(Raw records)

++++++++

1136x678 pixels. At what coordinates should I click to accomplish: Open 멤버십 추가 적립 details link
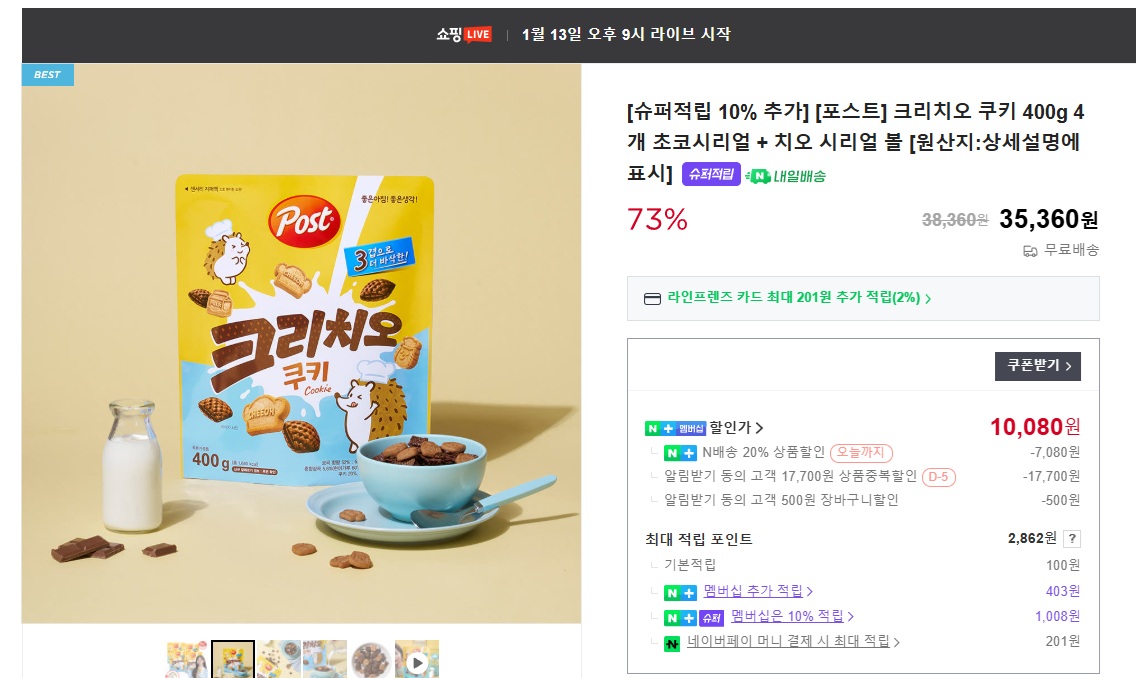point(758,591)
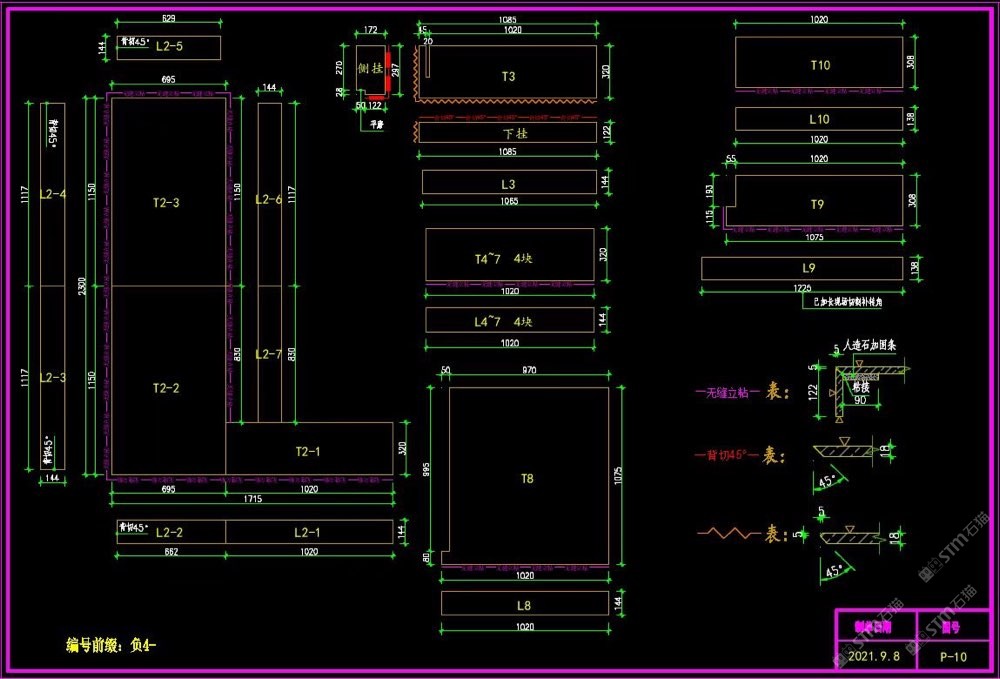The width and height of the screenshot is (1000, 679).
Task: Click the L3 strip label
Action: (508, 184)
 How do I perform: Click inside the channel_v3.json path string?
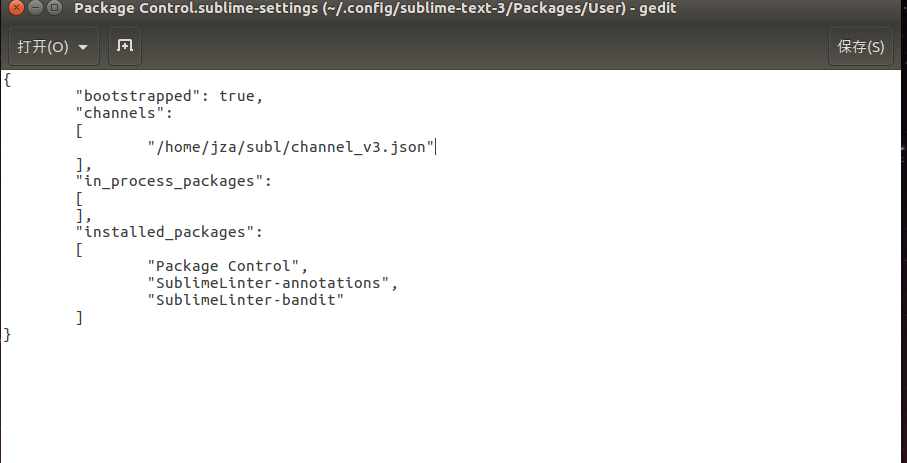(x=291, y=147)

++++++++

### EXERCISE GOAL
Can you return every line of the records above verbatim, leaving out the pictures?

### CORRECT ANSWER
1136x678 pixels. At what coordinates should I click to accomplish: Open 멤버십 추가 적립 details link
point(758,591)
The width and height of the screenshot is (1000, 679).
Task: Click the L3 strip label
Action: (508, 184)
 How do I perform: Click inside the channel_v3.json path string?
(x=291, y=147)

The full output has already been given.